_EXERCISES_
(a) Decide whether each statement agrees with the passage on productivity and fear. Answer yes or no for each, and quote the deciding words of the passage exactly.
(i) Productivity systems matter more as a way to manage fear than as useful tools.
(ii) Numbing activities such as video games make the fear go away for good.
(iii) Human creativity depends on being in a state of heightened fear.
(b) Resume the passage on productivity and fear where it stops, keeping its voice and argument.

But we no longer live in brutal environments where death waits at every turn. Assuming you’re reading this on Medium, you probably live in the hipster district of a modern city, with a high chance of a sub-standard, over priced latte and ABSOLUTELY ZERO CHANCE OF BEING EATEN BY LEOPARDS.
Yet the fear persists.
The higher your state of fear, the more your body’s systems drive you back to an animal state. If you WERE being chased by a leopard, you would become something like an ape again. Human creativity then – the state of consciousness we need to write, paint, sing, dance and CREATE – is quite dependent on NOT BEING TERRIFIED.
Productivity is a high-functioning response to fear.
Productivity is better than low-functioning reaponses to fear – like wasting time on video games, or shooting up heroin. These numb you out, so fear goes unfelt, but when they wear off, the fear is still there. That can send you deep into addictive cycles of permanent numbing.
But obsessive productivity is feeding the fear cycle in a different way. Most productivity systems are placatory. The fear of forgetting an important task is placated by a todo list. The fear of failing at a big project is placated with that $70 project planning app.
It’s not that these tools aren’t useful. It’s that their usefulness is secondary to their value as a fear management technique.
Naming no names, but the makers, and especially the marketers, of productivity systems know all about your fear. To sell you anything, marketers like me map your “pain points”, the things you’re scared of that we can use to pressure or persuade you into a purchase.
“Do you know that 1 in 7 American’s will lose their a job after forgeting an important call, meeting or task? Don’t rely on a second rate todo list app, buy INSERT NEW TODO LIST APP.”

_GIVEN DATA_
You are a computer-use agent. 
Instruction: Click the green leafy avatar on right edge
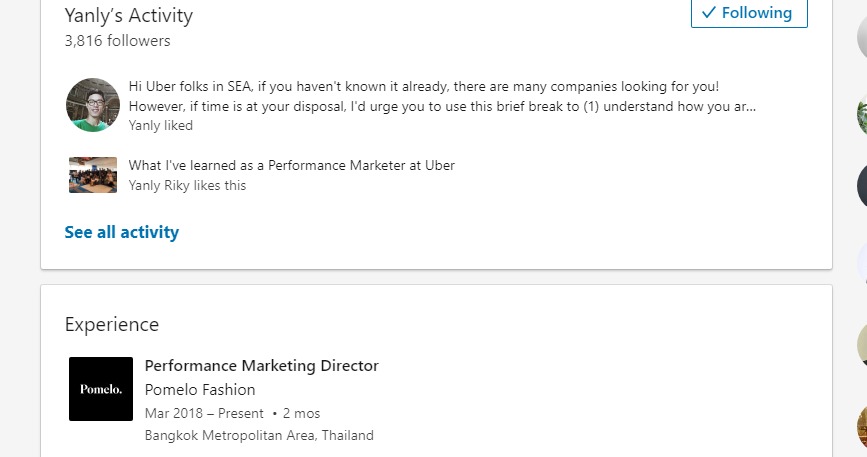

_TASK-BY-TASK RESULTS_
(a)
(i) Yes: "their usefulness is secondary to their value as a fear management technique."
(ii) No: "when they wear off, the fear is still there."
(iii) No: "is quite dependent on NOT BEING TERRIFIED."

(b)
Productivity is a fear centric marketing concept. Yes, it’s high functioning. Yes, you might ride that fear cycle into building a business, or even a fortune (you might also ride it to a breakdown or heart attack). But where a high functioning fear response will never take you is to anywhere creative.
When fear centric behavior becomes dysfunctional.
The Noble prize winning psychologist Daniel Kahneman identifies two systems which humans use to make decisions. System 1 is our intuitive or imaginative mind. System 2 is our logical thinking mind. I teach the need to balance both systems to my creative writing students.
System 2 wants to not be late for meetings. System 1 wants to NOT GO TO MEETINGS AT ALL. System 2 sees a day packed with meetings as productive. System 1 sees a day entirely empty of meetings as creative.
Fear, even in low levels, drives us towards system 2. In response to minor fears, like missing a meeting, disappointing a coworker, or losing a business deal, we’re natural driven to seek logical solutions that appeal to our thinking mind. Exactly the kind of solutions that productivity focusses on.
But those logical solutions are directly interfering with better decisions, driven by the intuitive processes of system 1. Here’s a practical example. System 2 wants to not be late for meetings. System 1 wants to NOT GO TO MEETINGS AT ALL. System 2 sees a day packed with meetings as productive. System 1 sees a day entirely empty of meetings as creative.
I very rarely agree to meetings of any kind, real or online. Because I’ve learned that, for me at least, the intuitive needs of system 1 are far more important than the logical needs of system 2.
Creating is living with your fear, and living in your fear.
If you’re not sold on my pitch yet, let me rephrase the same insight from a different angle.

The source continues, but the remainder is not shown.